DATA EXTRACT>
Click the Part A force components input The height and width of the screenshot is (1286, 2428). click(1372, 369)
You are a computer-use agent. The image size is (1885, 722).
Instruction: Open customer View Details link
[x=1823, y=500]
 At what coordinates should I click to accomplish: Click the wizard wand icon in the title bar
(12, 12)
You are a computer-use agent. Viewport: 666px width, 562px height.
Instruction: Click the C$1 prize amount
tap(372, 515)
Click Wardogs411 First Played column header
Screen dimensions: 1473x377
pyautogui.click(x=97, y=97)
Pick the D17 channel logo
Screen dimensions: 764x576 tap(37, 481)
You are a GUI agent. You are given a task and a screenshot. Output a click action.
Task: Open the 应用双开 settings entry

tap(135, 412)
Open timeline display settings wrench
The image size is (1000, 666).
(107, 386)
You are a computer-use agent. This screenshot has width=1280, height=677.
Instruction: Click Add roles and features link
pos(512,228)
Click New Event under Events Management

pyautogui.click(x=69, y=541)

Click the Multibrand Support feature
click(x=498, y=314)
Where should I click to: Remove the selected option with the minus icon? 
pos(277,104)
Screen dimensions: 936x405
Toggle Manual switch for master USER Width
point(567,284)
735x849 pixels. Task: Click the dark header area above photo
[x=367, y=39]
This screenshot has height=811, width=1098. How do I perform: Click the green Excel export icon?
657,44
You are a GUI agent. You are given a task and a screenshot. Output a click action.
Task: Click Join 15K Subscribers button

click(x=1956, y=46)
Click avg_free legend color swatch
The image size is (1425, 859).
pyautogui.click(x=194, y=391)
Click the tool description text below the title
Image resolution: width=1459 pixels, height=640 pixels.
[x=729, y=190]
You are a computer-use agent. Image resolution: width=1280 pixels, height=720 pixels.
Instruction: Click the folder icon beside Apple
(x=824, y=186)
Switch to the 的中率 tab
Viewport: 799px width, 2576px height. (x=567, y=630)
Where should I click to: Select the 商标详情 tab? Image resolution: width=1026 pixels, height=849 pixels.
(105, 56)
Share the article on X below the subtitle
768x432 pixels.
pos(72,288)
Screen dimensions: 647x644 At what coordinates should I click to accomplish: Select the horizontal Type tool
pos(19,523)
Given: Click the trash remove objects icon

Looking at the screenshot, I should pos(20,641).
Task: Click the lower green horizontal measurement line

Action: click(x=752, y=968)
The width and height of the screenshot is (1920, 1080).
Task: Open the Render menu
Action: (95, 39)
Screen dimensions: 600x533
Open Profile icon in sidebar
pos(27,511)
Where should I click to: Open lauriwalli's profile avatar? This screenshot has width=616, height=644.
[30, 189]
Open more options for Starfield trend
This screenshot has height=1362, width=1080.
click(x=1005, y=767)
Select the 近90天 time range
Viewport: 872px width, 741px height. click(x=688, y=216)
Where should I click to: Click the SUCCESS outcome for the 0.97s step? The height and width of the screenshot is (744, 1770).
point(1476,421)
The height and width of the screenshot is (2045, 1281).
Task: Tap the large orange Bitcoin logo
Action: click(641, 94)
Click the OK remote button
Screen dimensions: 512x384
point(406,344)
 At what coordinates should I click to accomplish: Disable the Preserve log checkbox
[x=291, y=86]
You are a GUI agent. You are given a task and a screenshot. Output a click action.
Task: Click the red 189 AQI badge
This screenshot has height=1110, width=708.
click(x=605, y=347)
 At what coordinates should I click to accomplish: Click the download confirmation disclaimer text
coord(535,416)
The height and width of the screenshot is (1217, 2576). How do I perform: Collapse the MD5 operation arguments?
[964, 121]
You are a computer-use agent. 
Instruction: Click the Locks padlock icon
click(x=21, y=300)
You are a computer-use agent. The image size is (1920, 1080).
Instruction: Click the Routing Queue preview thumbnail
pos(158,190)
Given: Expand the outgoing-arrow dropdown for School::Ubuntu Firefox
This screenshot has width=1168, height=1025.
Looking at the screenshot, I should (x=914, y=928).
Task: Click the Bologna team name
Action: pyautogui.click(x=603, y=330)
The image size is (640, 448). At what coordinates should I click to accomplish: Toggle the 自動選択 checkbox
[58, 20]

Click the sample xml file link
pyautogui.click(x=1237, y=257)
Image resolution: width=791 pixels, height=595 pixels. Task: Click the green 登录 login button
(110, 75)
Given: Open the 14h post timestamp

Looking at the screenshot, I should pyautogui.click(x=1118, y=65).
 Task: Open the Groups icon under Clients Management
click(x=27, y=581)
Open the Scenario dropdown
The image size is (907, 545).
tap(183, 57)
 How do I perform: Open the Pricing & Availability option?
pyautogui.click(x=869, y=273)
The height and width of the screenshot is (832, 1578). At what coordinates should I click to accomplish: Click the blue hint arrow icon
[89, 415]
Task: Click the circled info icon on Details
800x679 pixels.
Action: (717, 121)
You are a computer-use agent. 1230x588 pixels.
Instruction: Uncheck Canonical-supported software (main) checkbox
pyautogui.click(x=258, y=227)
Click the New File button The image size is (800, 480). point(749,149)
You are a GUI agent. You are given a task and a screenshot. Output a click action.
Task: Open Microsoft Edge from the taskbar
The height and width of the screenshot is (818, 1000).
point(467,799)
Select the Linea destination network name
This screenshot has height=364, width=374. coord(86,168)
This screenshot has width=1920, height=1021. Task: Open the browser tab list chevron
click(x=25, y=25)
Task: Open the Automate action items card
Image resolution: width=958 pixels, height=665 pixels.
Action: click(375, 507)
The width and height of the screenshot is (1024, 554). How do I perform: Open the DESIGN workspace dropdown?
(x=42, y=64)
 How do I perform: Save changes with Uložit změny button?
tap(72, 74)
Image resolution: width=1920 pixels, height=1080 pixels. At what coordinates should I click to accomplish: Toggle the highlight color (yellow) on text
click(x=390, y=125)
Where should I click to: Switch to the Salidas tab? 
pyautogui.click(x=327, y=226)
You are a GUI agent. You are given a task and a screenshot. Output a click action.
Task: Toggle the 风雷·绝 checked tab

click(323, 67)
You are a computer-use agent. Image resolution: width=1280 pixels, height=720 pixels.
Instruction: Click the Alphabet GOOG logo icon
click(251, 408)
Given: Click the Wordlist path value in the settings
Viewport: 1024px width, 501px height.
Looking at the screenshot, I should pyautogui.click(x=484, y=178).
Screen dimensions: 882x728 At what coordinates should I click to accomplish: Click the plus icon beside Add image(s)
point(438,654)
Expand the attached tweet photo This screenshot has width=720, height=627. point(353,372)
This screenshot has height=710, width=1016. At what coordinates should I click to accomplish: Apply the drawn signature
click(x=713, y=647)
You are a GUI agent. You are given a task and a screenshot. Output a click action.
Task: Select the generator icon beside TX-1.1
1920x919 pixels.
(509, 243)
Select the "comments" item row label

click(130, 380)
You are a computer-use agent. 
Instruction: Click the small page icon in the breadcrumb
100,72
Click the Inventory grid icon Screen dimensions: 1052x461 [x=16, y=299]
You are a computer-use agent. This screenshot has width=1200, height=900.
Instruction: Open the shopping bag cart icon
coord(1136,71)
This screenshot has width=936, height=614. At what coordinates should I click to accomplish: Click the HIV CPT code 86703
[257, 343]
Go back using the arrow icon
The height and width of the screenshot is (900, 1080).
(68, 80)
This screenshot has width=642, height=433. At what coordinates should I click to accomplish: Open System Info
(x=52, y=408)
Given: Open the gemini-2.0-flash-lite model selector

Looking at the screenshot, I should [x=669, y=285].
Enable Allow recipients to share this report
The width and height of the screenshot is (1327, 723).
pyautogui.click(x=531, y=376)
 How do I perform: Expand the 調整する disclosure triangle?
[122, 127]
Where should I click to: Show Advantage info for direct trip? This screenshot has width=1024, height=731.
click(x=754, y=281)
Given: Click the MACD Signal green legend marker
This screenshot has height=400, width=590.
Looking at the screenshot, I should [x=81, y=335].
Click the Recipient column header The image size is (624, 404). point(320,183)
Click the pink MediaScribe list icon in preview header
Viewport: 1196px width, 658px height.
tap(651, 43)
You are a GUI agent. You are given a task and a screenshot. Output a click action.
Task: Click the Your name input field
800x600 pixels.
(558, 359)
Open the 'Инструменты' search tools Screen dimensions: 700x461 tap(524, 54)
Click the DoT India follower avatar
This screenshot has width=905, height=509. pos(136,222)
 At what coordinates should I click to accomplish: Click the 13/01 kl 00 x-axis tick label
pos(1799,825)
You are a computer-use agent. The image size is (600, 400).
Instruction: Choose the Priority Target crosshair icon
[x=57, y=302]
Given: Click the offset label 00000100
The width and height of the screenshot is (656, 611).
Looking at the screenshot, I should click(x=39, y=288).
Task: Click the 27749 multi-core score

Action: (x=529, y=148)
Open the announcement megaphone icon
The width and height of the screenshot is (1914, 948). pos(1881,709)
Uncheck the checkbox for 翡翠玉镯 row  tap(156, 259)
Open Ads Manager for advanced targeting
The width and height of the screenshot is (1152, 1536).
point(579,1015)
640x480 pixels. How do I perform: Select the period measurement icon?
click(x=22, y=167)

TASK PROMPT>
Please render the records as a numbered list, from the start through the line that contains "(x=824, y=186)", and leave out any blank lines.

WORKED ANSWER>
1. Click the Part A force components input The height and width of the screenshot is (1286, 2428). click(1372, 369)
2. You are a computer-use agent. The image size is (1885, 722).
3. Instruction: Open customer View Details link
4. [x=1823, y=500]
5.  At what coordinates should I click to accomplish: Click the wizard wand icon in the title bar
6. (12, 12)
7. You are a computer-use agent. Viewport: 666px width, 562px height.
8. Instruction: Click the C$1 prize amount
9. tap(372, 515)
10. Click Wardogs411 First Played column header
11. Screen dimensions: 1473x377
12. pyautogui.click(x=97, y=97)
13. Pick the D17 channel logo
14. Screen dimensions: 764x576 tap(37, 481)
15. You are a GUI agent. You are given a task and a screenshot. Output a click action.
16. Task: Open the 应用双开 settings entry
17. tap(135, 412)
18. Open timeline display settings wrench
19. The image size is (1000, 666).
20. (107, 386)
21. You are a computer-use agent. This screenshot has width=1280, height=677.
22. Instruction: Click Add roles and features link
23. pos(512,228)
24. Click New Event under Events Management
25. pyautogui.click(x=69, y=541)
26. Click the Multibrand Support feature
27. click(x=498, y=314)
28. Where should I click to: Remove the selected option with the minus icon? 
29. pos(277,104)
30. Screen dimensions: 936x405
31. Toggle Manual switch for master USER Width
32. point(567,284)
33. 735x849 pixels. Task: Click the dark header area above photo
34. [x=367, y=39]
35. This screenshot has height=811, width=1098. How do I perform: Click the green Excel export icon?
36. 657,44
37. You are a GUI agent. You are given a task and a screenshot. Output a click action.
38. Task: Click Join 15K Subscribers button
39. click(x=1956, y=46)
40. Click avg_free legend color swatch
41. The image size is (1425, 859).
42. pyautogui.click(x=194, y=391)
43. Click the tool description text below the title
44. Image resolution: width=1459 pixels, height=640 pixels.
45. [x=729, y=190]
46. You are a computer-use agent. Image resolution: width=1280 pixels, height=720 pixels.
47. Instruction: Click the folder icon beside Apple
48. (x=824, y=186)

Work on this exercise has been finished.